Another reason many substance abusers go without treatment is the social stigma connected with addictions and mental illness. To avoid being labeled, many hide their drug or alcohol use, and refuse to admit they have a problem. With more money available for treatment and increased public concern over the nation’s rising death toll from drug addictions, experts are hopeful the stigma will dissipate and more health care professionals will be drawn to the field.
The Affordable Care Act eventually should spur more competitive salaries for behavioral health professionals. But for now, it is complicating matters, Vaughn said. Both Medicaid and private insurers require levels of professional licensing and credentialing that were not needed when addiction services were funded primarily by federal grants. In addition, many of the mostly small providers in the industry have no business experience negotiating contracts with Medicaid managed care organizations or filing claims for Medicaid and private insurance.

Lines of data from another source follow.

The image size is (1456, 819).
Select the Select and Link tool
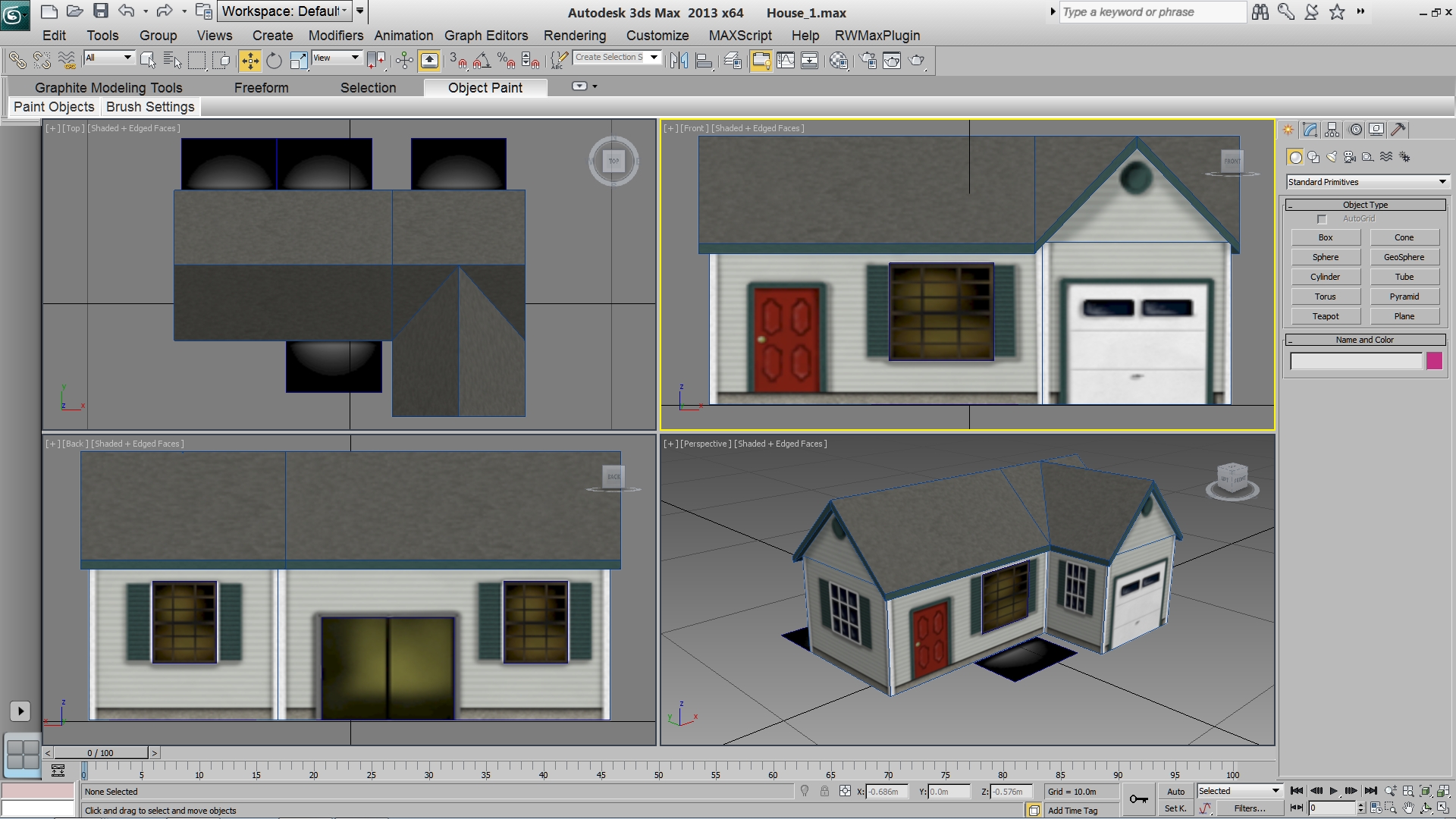[17, 61]
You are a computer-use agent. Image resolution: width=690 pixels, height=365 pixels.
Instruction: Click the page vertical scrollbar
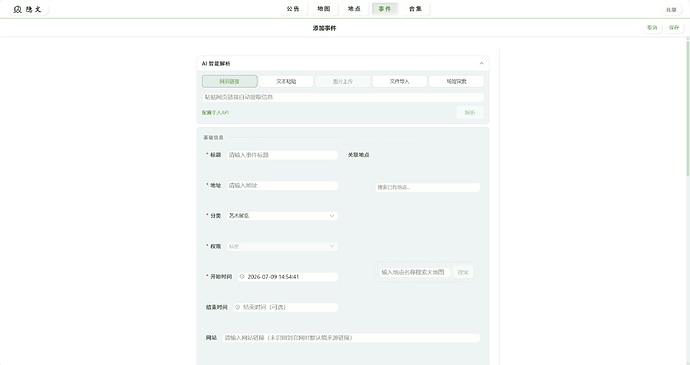coord(688,108)
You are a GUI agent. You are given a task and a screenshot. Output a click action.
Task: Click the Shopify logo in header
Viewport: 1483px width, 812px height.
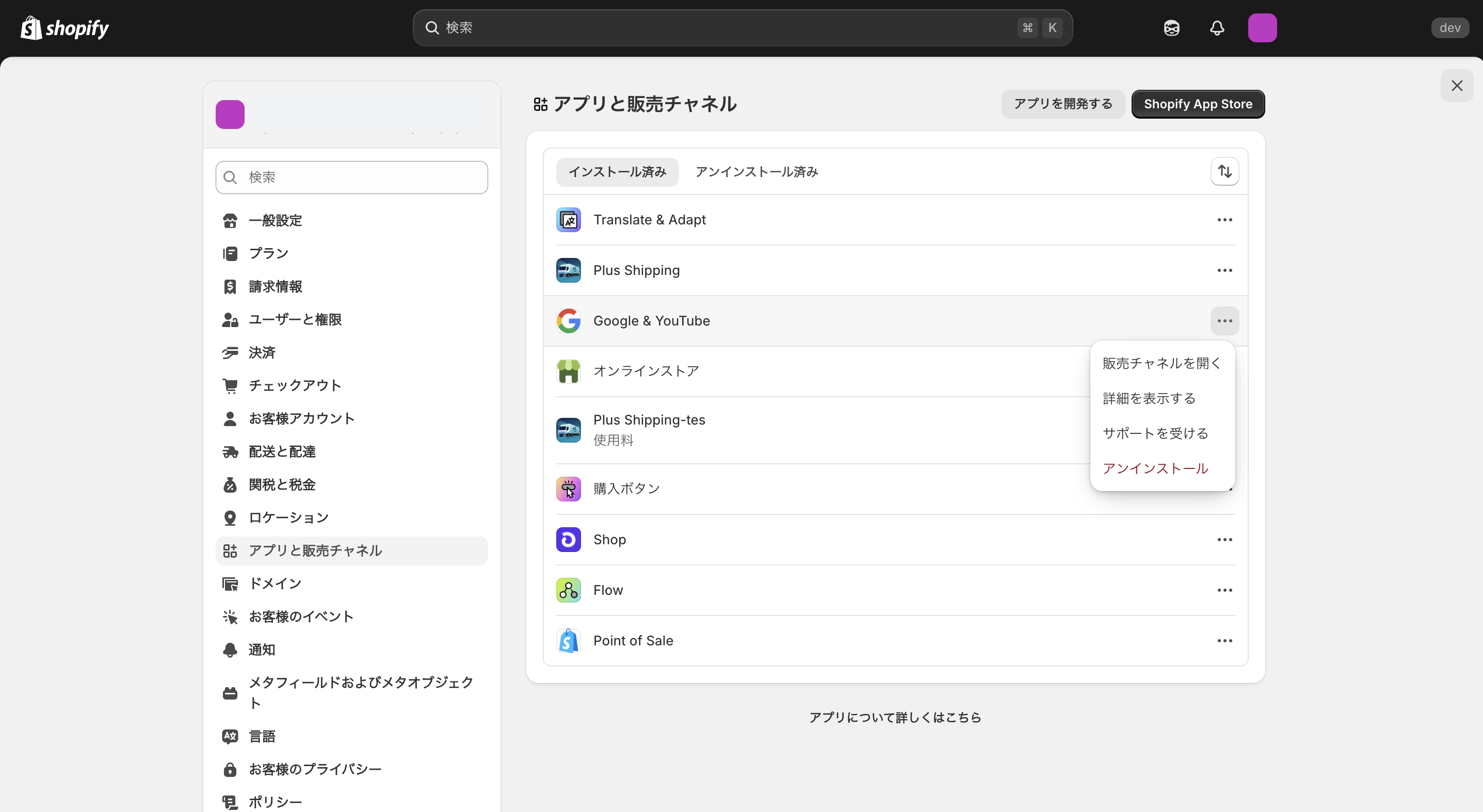65,28
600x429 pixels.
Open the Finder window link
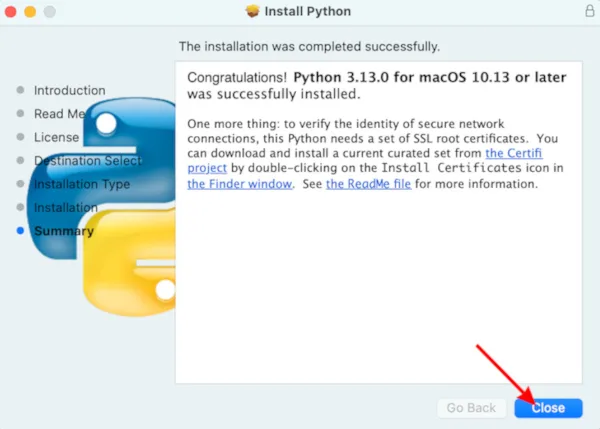[240, 184]
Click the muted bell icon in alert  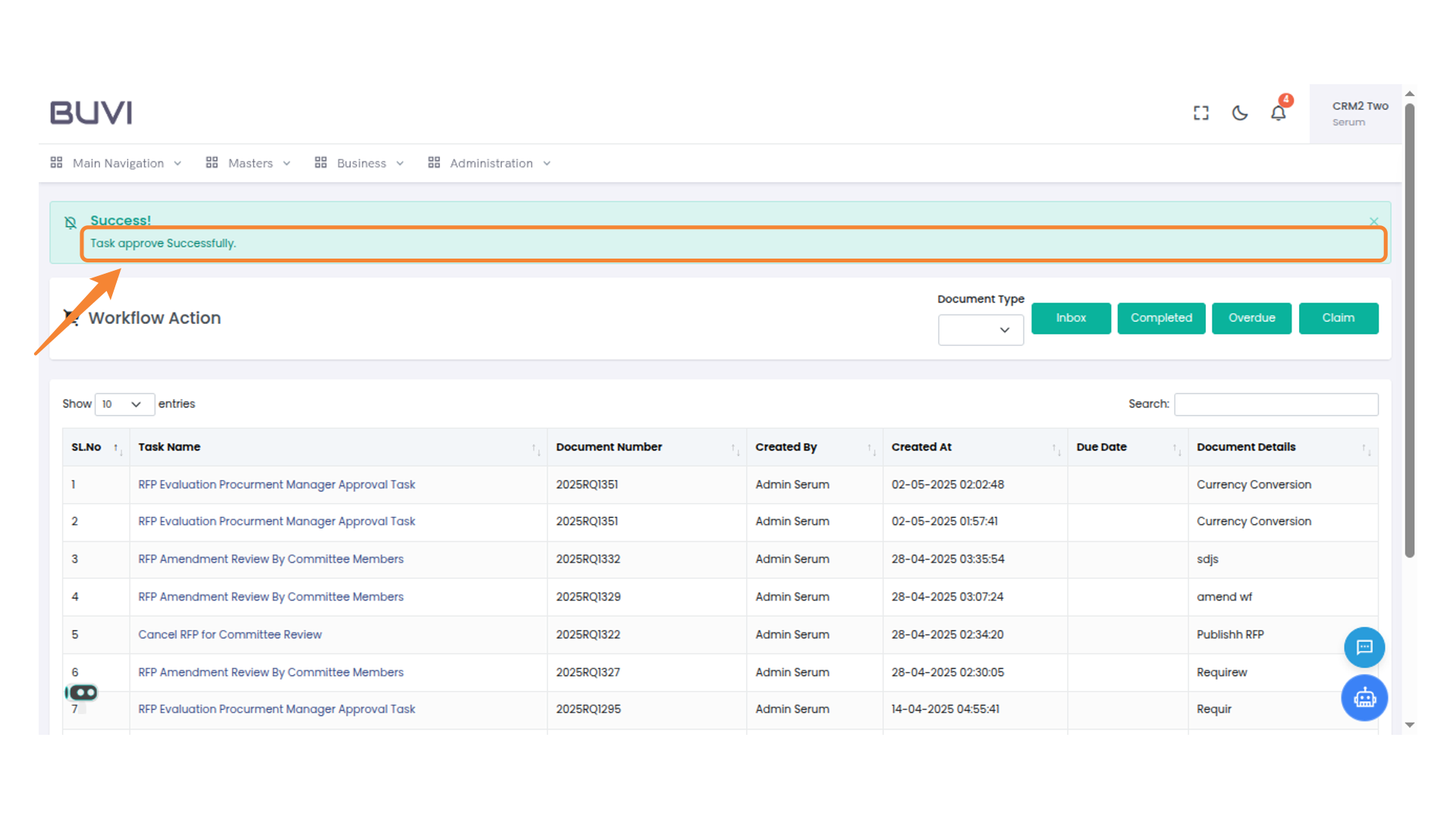pos(71,222)
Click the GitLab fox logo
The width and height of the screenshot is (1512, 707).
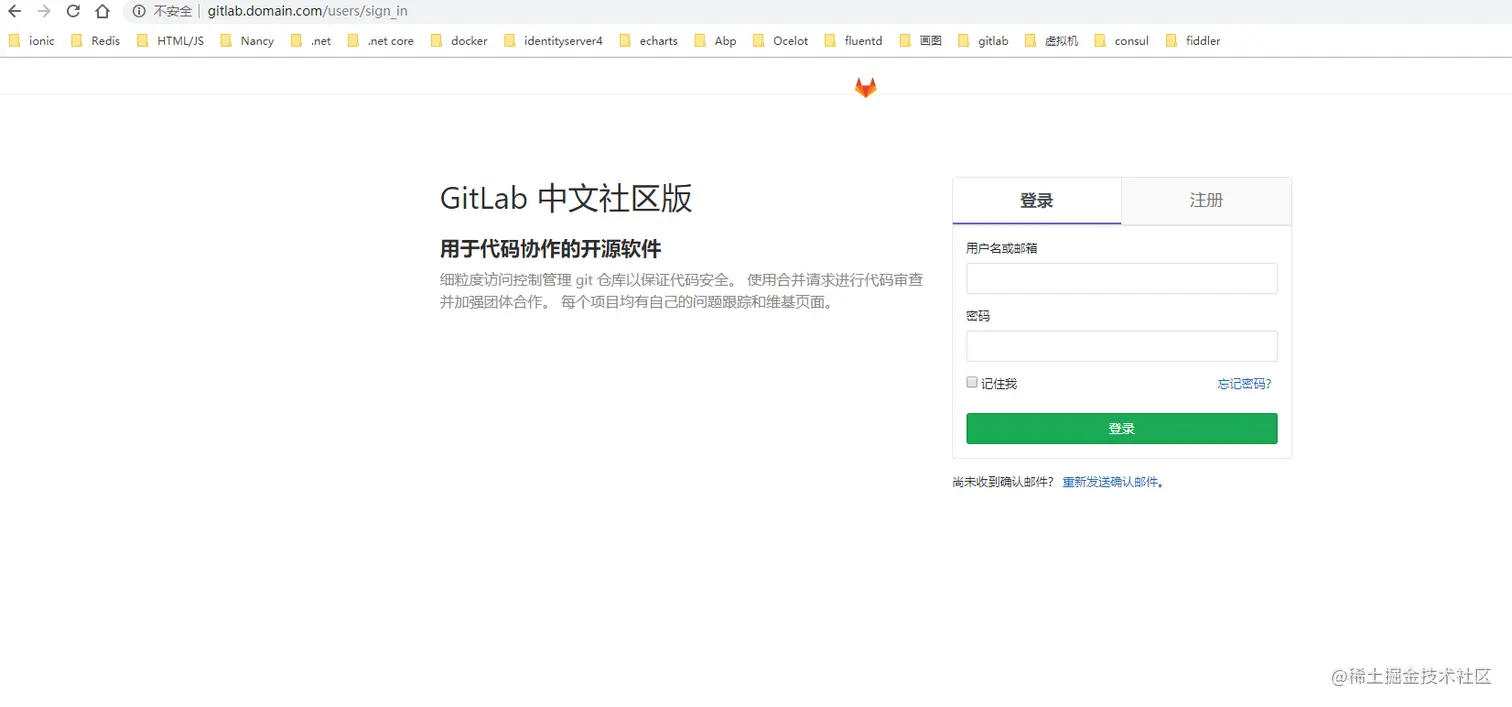pyautogui.click(x=865, y=88)
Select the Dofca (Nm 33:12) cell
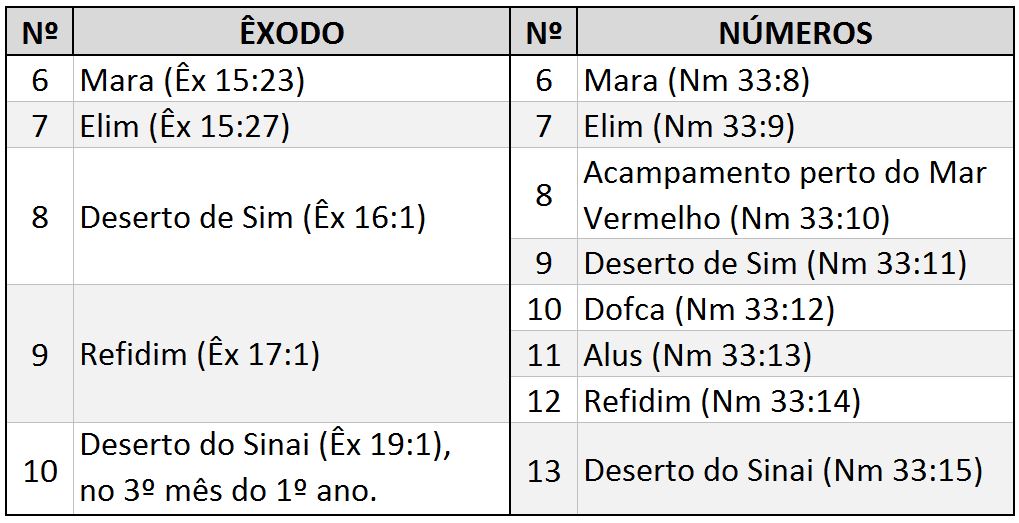The height and width of the screenshot is (523, 1019). [x=709, y=309]
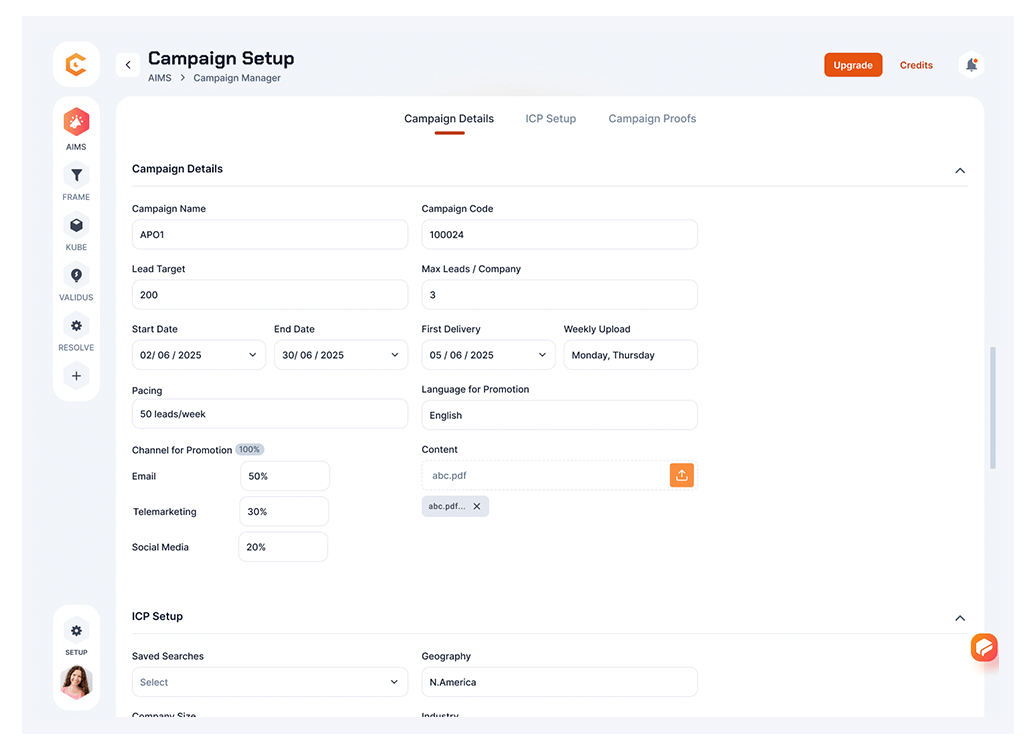Click the Upgrade button
The width and height of the screenshot is (1034, 750).
click(x=853, y=65)
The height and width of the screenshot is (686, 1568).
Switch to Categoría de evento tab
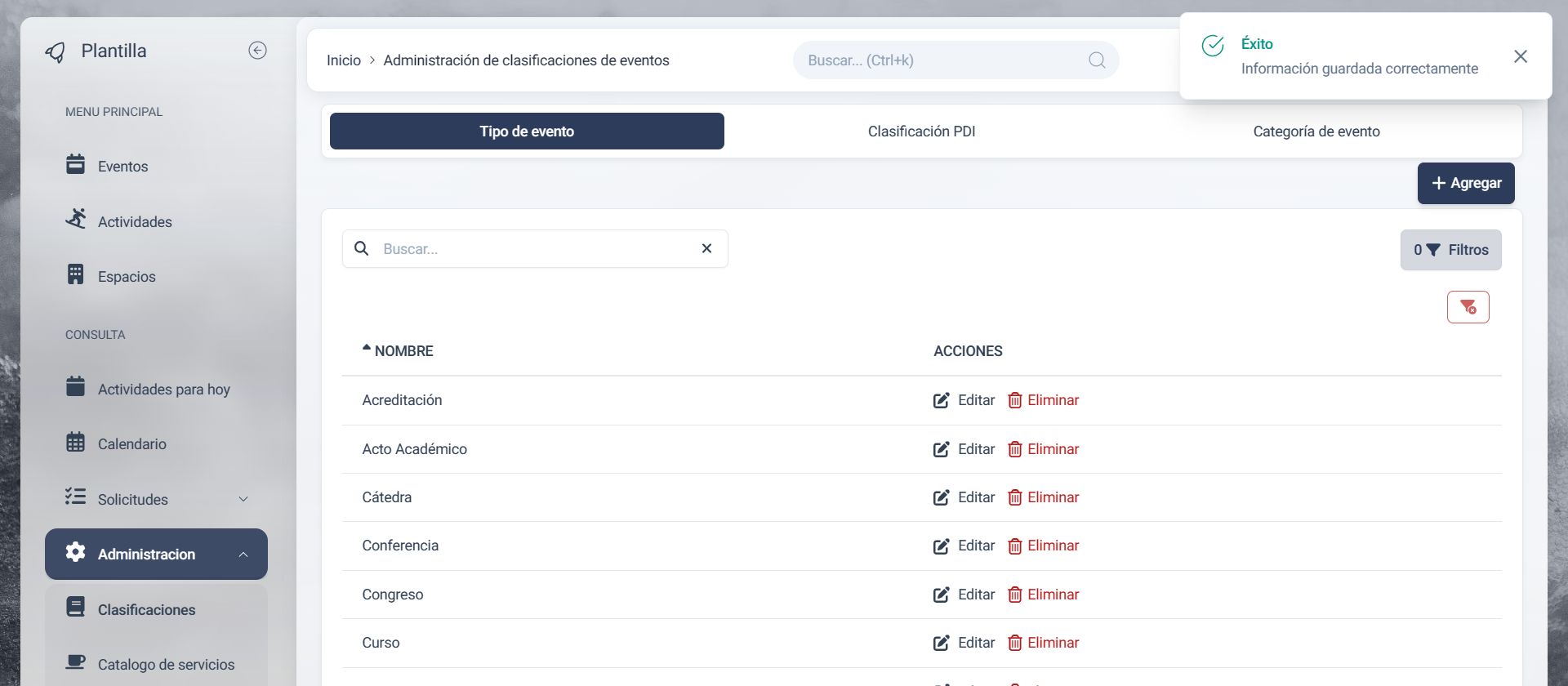pyautogui.click(x=1316, y=131)
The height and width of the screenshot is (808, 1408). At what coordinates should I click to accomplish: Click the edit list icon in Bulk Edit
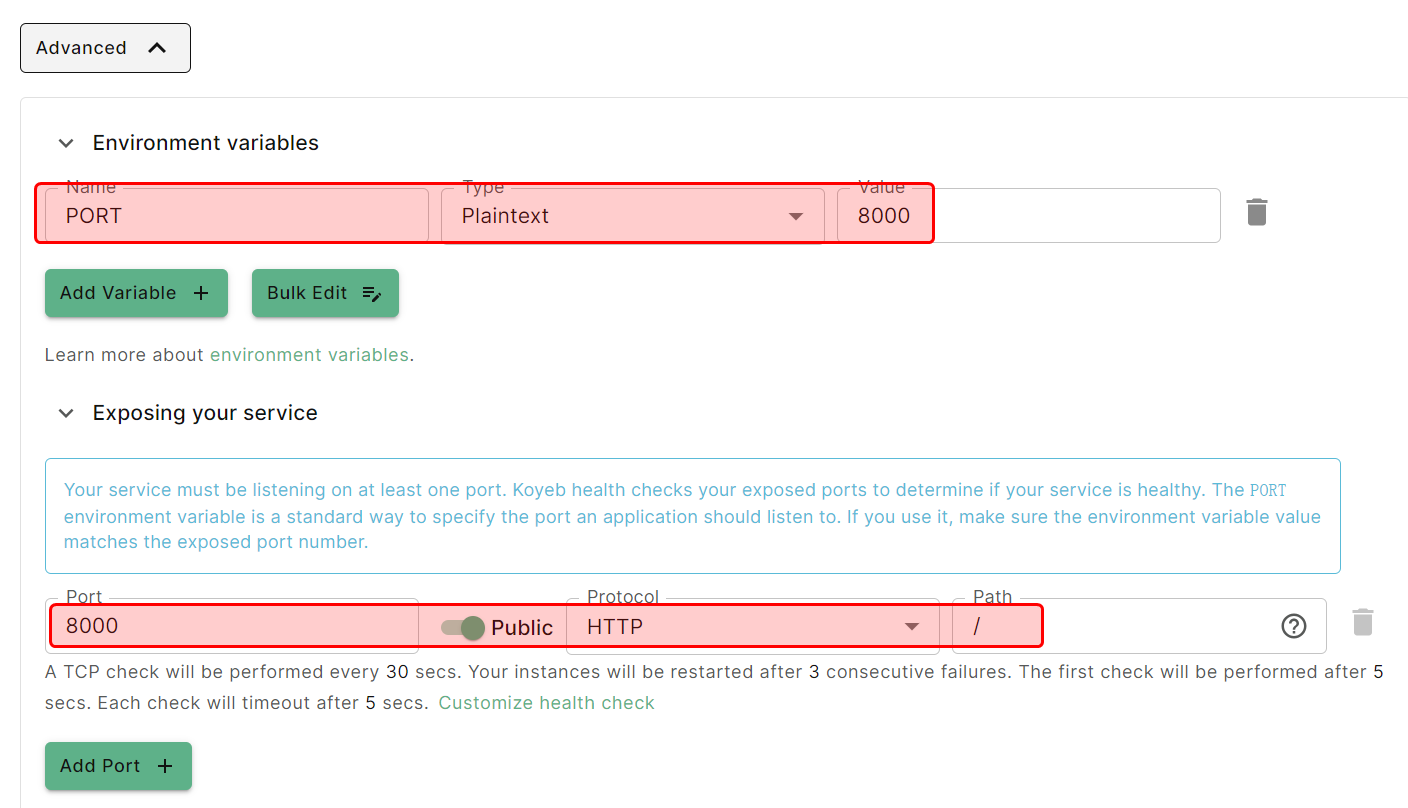pyautogui.click(x=371, y=293)
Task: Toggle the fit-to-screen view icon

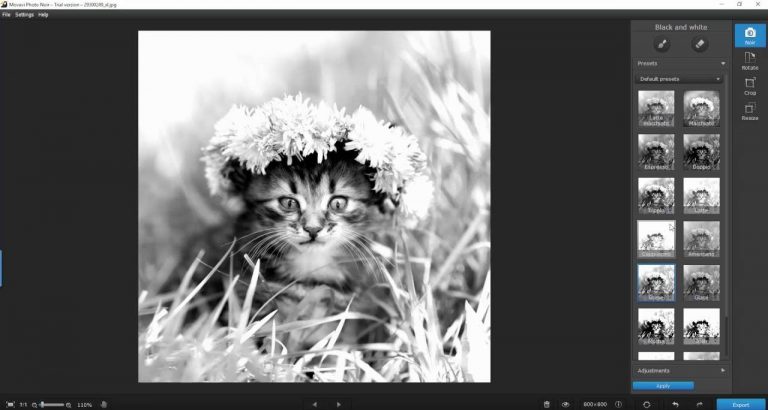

It will be largely up to states to make the changes needed to develop an adequate addiction treatment workforce. The federal government has offered model licensing guidelines that define a so-called “scope of practice” for each job title in the behavioral health profession, but states will have to create licensing laws and regulations. States could also encourage more people to go into the profession by offering to repay student loans and funding local colleges.
In addition, state Medicaid agencies will need to reach out to the existing addiction industry and provide business training to enable them to file claims for the billions in new funding for drug and alcohol treatments. Most important, Vaughn said, Medicaid rates for addiction services need to be raised to provide a reimbursement benchmark that is closer to the fees paid to practitioners in other health care professions.